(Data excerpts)
——

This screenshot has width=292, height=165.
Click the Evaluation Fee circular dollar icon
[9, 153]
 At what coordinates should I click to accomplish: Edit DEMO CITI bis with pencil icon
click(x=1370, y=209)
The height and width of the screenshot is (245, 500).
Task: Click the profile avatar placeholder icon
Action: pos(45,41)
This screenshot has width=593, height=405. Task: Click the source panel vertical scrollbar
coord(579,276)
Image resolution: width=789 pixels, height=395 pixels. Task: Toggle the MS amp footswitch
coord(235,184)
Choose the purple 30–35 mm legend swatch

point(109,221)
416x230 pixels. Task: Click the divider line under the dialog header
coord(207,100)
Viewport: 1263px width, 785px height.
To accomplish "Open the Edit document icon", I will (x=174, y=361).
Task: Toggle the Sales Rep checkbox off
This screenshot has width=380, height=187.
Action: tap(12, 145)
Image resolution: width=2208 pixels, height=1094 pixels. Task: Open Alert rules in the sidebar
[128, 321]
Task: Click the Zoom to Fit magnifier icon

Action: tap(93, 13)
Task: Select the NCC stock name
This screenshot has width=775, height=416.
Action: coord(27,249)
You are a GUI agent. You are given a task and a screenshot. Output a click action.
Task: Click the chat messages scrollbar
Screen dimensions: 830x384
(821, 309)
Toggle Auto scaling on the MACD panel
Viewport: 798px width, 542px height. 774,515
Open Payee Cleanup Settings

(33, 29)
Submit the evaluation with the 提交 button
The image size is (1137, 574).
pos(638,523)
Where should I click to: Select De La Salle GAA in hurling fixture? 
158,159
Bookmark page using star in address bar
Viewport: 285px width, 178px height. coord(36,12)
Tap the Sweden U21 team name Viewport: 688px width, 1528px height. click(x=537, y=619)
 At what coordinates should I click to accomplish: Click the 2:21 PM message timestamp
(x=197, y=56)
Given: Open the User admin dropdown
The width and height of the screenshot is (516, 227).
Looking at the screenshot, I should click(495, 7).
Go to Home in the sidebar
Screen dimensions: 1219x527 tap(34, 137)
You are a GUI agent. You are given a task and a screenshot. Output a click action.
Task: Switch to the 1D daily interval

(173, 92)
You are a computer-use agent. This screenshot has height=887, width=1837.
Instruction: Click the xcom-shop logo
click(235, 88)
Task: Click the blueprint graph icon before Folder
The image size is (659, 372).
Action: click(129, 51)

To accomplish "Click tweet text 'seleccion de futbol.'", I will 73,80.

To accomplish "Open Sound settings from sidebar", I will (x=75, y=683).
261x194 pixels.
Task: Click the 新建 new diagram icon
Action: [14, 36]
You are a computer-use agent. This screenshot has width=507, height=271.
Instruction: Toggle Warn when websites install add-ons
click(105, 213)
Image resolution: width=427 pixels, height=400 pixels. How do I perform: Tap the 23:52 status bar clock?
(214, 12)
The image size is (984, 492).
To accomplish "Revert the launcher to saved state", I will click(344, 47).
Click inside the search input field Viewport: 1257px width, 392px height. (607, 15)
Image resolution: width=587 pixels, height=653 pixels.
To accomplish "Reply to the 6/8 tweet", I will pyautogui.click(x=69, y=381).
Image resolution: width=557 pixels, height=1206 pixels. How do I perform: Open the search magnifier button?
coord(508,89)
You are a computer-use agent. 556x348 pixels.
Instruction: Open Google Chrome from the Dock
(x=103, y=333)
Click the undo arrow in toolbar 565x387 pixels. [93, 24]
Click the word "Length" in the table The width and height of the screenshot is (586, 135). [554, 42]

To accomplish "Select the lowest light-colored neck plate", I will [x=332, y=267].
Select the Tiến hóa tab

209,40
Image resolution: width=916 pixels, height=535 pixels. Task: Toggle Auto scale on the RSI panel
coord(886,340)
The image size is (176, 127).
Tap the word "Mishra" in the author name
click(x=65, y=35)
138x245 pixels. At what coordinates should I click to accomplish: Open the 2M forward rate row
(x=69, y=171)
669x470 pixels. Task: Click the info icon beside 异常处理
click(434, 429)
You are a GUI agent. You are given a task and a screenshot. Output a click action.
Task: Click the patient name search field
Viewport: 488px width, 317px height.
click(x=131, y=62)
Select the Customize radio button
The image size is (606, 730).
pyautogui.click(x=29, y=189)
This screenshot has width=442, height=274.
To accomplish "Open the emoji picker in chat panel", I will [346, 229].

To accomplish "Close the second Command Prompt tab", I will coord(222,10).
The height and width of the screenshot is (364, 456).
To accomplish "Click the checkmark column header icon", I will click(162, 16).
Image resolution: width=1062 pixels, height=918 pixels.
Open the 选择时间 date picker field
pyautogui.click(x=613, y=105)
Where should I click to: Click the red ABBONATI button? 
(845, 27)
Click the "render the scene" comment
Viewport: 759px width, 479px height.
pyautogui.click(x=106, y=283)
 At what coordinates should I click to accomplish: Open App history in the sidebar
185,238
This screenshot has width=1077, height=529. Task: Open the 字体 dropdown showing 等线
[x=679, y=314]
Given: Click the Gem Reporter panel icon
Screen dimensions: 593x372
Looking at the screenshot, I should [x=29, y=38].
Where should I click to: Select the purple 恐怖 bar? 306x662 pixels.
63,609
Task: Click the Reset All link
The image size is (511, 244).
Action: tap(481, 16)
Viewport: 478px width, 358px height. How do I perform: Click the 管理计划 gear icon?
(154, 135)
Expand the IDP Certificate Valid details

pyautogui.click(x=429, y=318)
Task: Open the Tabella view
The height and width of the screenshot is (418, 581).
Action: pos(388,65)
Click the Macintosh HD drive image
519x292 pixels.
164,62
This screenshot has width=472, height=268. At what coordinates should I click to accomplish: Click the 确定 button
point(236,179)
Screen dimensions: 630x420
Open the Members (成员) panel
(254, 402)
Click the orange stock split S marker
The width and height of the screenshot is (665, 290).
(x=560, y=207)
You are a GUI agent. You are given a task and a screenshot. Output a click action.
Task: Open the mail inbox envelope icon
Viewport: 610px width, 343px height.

——

▶ How to complete this task
Reproduce the records above in full, without altering a single character.

▶ Result of this exercise
This screenshot has width=292, height=165.
Click the Evaluation Fee circular dollar icon
[9, 153]
 At what coordinates should I click to accomplish: Edit DEMO CITI bis with pencil icon
click(x=1370, y=209)
The height and width of the screenshot is (245, 500).
Task: Click the profile avatar placeholder icon
Action: pos(45,41)
This screenshot has width=593, height=405. Task: Click the source panel vertical scrollbar
coord(579,276)
Image resolution: width=789 pixels, height=395 pixels. Task: Toggle the MS amp footswitch
coord(235,184)
Choose the purple 30–35 mm legend swatch

point(109,221)
416x230 pixels. Task: Click the divider line under the dialog header
coord(207,100)
Viewport: 1263px width, 785px height.
To accomplish "Open the Edit document icon", I will (x=174, y=361).
Task: Toggle the Sales Rep checkbox off
This screenshot has width=380, height=187.
Action: tap(12, 145)
Image resolution: width=2208 pixels, height=1094 pixels. Task: Open Alert rules in the sidebar
[128, 321]
Task: Click the Zoom to Fit magnifier icon

Action: tap(93, 13)
Task: Select the NCC stock name
This screenshot has width=775, height=416.
Action: coord(27,249)
You are a GUI agent. You are given a task and a screenshot. Output a click action.
Task: Click the chat messages scrollbar
Screen dimensions: 830x384
(821, 309)
Toggle Auto scaling on the MACD panel
Viewport: 798px width, 542px height. 774,515
Open Payee Cleanup Settings

(33, 29)
Submit the evaluation with the 提交 button
The image size is (1137, 574).
pos(638,523)
Where should I click to: Select De La Salle GAA in hurling fixture? 
158,159
Bookmark page using star in address bar
Viewport: 285px width, 178px height. coord(36,12)
Tap the Sweden U21 team name Viewport: 688px width, 1528px height. click(x=537, y=619)
 At what coordinates should I click to accomplish: Click the 2:21 PM message timestamp
(x=197, y=56)
Given: Open the User admin dropdown
The width and height of the screenshot is (516, 227).
Looking at the screenshot, I should click(495, 7).
Go to Home in the sidebar
Screen dimensions: 1219x527 tap(34, 137)
You are a GUI agent. You are given a task and a screenshot. Output a click action.
Task: Switch to the 1D daily interval

(173, 92)
You are a computer-use agent. This screenshot has height=887, width=1837.
Instruction: Click the xcom-shop logo
click(235, 88)
Task: Click the blueprint graph icon before Folder
The image size is (659, 372).
Action: click(129, 51)

To accomplish "Click tweet text 'seleccion de futbol.'", I will 73,80.

To accomplish "Open Sound settings from sidebar", I will (x=75, y=683).
261x194 pixels.
Task: Click the 新建 new diagram icon
Action: [14, 36]
You are a computer-use agent. This screenshot has width=507, height=271.
Instruction: Toggle Warn when websites install add-ons
click(105, 213)
Image resolution: width=427 pixels, height=400 pixels. How do I perform: Tap the 23:52 status bar clock?
(214, 12)
The image size is (984, 492).
To accomplish "Revert the launcher to saved state", I will click(344, 47).
Click inside the search input field Viewport: 1257px width, 392px height. (607, 15)
Image resolution: width=587 pixels, height=653 pixels.
To accomplish "Reply to the 6/8 tweet", I will pyautogui.click(x=69, y=381).
Image resolution: width=557 pixels, height=1206 pixels. How do I perform: Open the search magnifier button?
coord(508,89)
You are a computer-use agent. 556x348 pixels.
Instruction: Open Google Chrome from the Dock
(x=103, y=333)
Click the undo arrow in toolbar 565x387 pixels. [93, 24]
Click the word "Length" in the table The width and height of the screenshot is (586, 135). [554, 42]

To accomplish "Select the lowest light-colored neck plate", I will [x=332, y=267].
Select the Tiến hóa tab

209,40
Image resolution: width=916 pixels, height=535 pixels. Task: Toggle Auto scale on the RSI panel
coord(886,340)
The image size is (176, 127).
Tap the word "Mishra" in the author name
click(x=65, y=35)
138x245 pixels. At what coordinates should I click to accomplish: Open the 2M forward rate row
(x=69, y=171)
669x470 pixels. Task: Click the info icon beside 异常处理
click(434, 429)
You are a GUI agent. You are given a task and a screenshot. Output a click action.
Task: Click the patient name search field
Viewport: 488px width, 317px height.
click(x=131, y=62)
Select the Customize radio button
The image size is (606, 730).
pyautogui.click(x=29, y=189)
This screenshot has width=442, height=274.
To accomplish "Open the emoji picker in chat panel", I will [346, 229].

To accomplish "Close the second Command Prompt tab", I will coord(222,10).
The height and width of the screenshot is (364, 456).
To accomplish "Click the checkmark column header icon", I will click(162, 16).
Image resolution: width=1062 pixels, height=918 pixels.
Open the 选择时间 date picker field
pyautogui.click(x=613, y=105)
Where should I click to: Click the red ABBONATI button? 
(845, 27)
Click the "render the scene" comment
Viewport: 759px width, 479px height.
pyautogui.click(x=106, y=283)
 At what coordinates should I click to accomplish: Open App history in the sidebar
185,238
This screenshot has width=1077, height=529. Task: Open the 字体 dropdown showing 等线
[x=679, y=314]
Given: Click the Gem Reporter panel icon
Screen dimensions: 593x372
Looking at the screenshot, I should [x=29, y=38].
Where should I click to: Select the purple 恐怖 bar? 306x662 pixels.
63,609
Task: Click the Reset All link
The image size is (511, 244).
Action: tap(481, 16)
Viewport: 478px width, 358px height. How do I perform: Click the 管理计划 gear icon?
(154, 135)
Expand the IDP Certificate Valid details

pyautogui.click(x=429, y=318)
Task: Open the Tabella view
The height and width of the screenshot is (418, 581).
Action: pos(388,65)
Click the Macintosh HD drive image
519x292 pixels.
164,62
This screenshot has width=472, height=268. At what coordinates should I click to accomplish: Click the 确定 button
point(236,179)
Screen dimensions: 630x420
Open the Members (成员) panel
(254, 402)
Click the orange stock split S marker
The width and height of the screenshot is (665, 290).
(x=560, y=207)
You are a GUI agent. You are given a task and a screenshot. Output a click action.
Task: Open the mail inbox envelope icon
Viewport: 610px width, 343px height.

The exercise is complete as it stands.